> **Given entries**:
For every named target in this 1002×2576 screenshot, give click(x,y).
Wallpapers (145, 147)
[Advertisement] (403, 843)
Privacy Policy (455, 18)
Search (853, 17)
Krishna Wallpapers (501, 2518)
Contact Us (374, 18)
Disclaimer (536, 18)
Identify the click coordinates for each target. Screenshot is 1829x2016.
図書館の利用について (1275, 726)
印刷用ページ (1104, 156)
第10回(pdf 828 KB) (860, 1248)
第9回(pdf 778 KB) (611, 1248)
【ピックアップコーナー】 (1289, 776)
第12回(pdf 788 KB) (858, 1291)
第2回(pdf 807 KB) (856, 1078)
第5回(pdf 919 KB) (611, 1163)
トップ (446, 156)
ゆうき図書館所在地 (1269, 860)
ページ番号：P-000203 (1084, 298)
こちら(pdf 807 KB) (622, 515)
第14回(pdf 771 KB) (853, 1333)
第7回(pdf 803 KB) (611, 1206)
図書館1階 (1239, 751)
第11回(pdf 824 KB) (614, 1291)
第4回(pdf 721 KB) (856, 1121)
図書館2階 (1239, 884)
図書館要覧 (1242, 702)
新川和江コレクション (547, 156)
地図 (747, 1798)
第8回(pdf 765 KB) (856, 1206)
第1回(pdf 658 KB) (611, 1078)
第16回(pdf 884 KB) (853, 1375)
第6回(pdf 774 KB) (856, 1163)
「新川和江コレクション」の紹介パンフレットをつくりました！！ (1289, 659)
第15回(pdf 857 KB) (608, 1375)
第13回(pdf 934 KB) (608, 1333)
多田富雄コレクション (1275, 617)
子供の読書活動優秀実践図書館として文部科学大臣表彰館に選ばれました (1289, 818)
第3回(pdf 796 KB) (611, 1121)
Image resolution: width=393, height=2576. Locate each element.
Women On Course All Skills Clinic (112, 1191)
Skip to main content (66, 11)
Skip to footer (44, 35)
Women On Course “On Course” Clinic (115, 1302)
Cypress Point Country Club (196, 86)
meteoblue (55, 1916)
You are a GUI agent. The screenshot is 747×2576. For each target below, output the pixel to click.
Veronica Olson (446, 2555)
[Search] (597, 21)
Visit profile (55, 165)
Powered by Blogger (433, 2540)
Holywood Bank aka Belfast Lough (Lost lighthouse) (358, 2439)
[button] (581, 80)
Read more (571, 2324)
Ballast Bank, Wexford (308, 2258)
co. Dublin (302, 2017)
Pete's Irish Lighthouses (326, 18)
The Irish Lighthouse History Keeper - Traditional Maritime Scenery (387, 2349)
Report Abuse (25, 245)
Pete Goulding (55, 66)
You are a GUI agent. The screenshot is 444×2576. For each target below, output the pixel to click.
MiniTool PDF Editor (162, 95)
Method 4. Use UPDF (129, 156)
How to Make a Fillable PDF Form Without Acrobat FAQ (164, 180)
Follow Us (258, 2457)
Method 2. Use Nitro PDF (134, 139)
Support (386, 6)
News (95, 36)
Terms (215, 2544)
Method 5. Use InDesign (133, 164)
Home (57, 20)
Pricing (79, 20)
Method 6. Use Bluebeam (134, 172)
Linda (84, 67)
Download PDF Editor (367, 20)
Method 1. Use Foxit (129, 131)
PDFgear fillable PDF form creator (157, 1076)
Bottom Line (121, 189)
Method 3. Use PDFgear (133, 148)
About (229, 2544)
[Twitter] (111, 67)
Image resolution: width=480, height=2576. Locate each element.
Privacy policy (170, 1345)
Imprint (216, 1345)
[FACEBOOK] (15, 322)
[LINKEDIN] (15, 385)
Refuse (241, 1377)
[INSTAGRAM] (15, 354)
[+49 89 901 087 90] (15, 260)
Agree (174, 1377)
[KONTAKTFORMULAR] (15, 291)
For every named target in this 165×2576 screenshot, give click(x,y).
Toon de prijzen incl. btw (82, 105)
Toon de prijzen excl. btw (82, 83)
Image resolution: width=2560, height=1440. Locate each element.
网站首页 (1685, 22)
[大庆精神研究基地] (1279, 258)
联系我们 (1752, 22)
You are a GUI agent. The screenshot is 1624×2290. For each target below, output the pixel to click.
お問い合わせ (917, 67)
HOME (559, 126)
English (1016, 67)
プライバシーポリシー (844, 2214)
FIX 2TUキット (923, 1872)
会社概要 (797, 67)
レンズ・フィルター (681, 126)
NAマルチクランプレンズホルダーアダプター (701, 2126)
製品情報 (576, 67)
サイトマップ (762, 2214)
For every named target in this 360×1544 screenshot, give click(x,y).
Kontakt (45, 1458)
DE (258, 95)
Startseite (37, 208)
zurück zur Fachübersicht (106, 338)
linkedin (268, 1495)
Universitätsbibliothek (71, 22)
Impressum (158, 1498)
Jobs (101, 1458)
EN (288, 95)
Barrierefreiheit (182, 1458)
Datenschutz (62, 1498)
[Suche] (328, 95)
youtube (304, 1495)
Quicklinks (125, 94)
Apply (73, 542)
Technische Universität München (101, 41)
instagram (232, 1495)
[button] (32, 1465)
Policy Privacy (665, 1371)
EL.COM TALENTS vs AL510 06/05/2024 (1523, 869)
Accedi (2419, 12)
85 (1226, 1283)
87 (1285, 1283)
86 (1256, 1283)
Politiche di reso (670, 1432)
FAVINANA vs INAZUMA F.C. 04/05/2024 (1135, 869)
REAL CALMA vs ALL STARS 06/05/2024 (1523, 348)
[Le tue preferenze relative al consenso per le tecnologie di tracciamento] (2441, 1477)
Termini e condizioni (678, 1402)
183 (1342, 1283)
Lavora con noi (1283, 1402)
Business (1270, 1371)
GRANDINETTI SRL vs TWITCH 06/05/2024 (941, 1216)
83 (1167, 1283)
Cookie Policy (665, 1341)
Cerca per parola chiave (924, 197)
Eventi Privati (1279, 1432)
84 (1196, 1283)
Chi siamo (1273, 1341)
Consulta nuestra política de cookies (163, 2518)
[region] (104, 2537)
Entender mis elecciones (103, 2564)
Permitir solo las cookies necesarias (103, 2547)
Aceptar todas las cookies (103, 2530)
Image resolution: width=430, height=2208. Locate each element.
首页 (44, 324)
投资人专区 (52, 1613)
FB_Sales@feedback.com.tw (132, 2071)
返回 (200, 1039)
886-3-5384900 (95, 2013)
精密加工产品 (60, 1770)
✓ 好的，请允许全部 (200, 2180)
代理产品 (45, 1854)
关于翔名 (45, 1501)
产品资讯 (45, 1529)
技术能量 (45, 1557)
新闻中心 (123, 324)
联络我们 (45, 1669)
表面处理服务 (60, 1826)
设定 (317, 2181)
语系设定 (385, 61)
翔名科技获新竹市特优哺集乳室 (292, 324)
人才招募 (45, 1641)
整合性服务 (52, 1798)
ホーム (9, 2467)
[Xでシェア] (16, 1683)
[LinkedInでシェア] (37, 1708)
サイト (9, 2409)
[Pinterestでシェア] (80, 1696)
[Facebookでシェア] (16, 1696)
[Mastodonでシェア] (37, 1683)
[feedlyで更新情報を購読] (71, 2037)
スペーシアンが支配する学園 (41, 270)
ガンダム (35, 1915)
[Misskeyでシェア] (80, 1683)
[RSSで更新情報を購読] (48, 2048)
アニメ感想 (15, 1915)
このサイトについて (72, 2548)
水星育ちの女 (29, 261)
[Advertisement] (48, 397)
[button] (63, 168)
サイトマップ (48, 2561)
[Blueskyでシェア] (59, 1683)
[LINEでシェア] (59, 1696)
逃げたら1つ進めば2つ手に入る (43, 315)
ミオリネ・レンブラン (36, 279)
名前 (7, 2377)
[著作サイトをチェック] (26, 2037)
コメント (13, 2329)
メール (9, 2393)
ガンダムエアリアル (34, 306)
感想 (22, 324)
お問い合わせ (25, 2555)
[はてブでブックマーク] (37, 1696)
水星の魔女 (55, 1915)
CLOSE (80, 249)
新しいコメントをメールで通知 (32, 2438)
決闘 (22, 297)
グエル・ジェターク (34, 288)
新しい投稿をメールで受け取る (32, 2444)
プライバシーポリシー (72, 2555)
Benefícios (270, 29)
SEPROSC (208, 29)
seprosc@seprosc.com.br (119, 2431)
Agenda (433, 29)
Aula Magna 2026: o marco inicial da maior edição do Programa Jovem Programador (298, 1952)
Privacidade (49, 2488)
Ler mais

> **Aim of the task**: In the entries above, one line contains "Method 6. Use Bluebeam (134, 172)" and another contains "Quicklinks (125, 94)". Reproduce exactly those two lines and the lines between them, nothing else.

> **Answer space**:
Method 6. Use Bluebeam (134, 172)
Linda (84, 67)
Download PDF Editor (367, 20)
Method 1. Use Foxit (129, 131)
PDFgear fillable PDF form creator (157, 1076)
Bottom Line (121, 189)
Method 3. Use PDFgear (133, 148)
About (229, 2544)
[Twitter] (111, 67)
Image resolution: width=480, height=2576. Locate each element.
Privacy policy (170, 1345)
Imprint (216, 1345)
[FACEBOOK] (15, 322)
[LINKEDIN] (15, 385)
Refuse (241, 1377)
[INSTAGRAM] (15, 354)
[+49 89 901 087 90] (15, 260)
Agree (174, 1377)
[KONTAKTFORMULAR] (15, 291)
For every named target in this 165×2576 screenshot, give click(x,y).
Toon de prijzen incl. btw (82, 105)
Toon de prijzen excl. btw (82, 83)
Image resolution: width=2560, height=1440. Locate each element.
网站首页 (1685, 22)
[大庆精神研究基地] (1279, 258)
联系我们 (1752, 22)
You are a GUI agent. The screenshot is 1624×2290. For each target below, output the pixel to click.
お問い合わせ (917, 67)
HOME (559, 126)
English (1016, 67)
プライバシーポリシー (844, 2214)
FIX 2TUキット (923, 1872)
会社概要 (797, 67)
レンズ・フィルター (681, 126)
NAマルチクランプレンズホルダーアダプター (701, 2126)
製品情報 (576, 67)
サイトマップ (762, 2214)
For every named target in this 360×1544 screenshot, give click(x,y).
Kontakt (45, 1458)
DE (258, 95)
Startseite (37, 208)
zurück zur Fachübersicht (106, 338)
linkedin (268, 1495)
Universitätsbibliothek (71, 22)
Impressum (158, 1498)
Jobs (101, 1458)
EN (288, 95)
Barrierefreiheit (182, 1458)
Datenschutz (62, 1498)
[Suche] (328, 95)
youtube (304, 1495)
Quicklinks (125, 94)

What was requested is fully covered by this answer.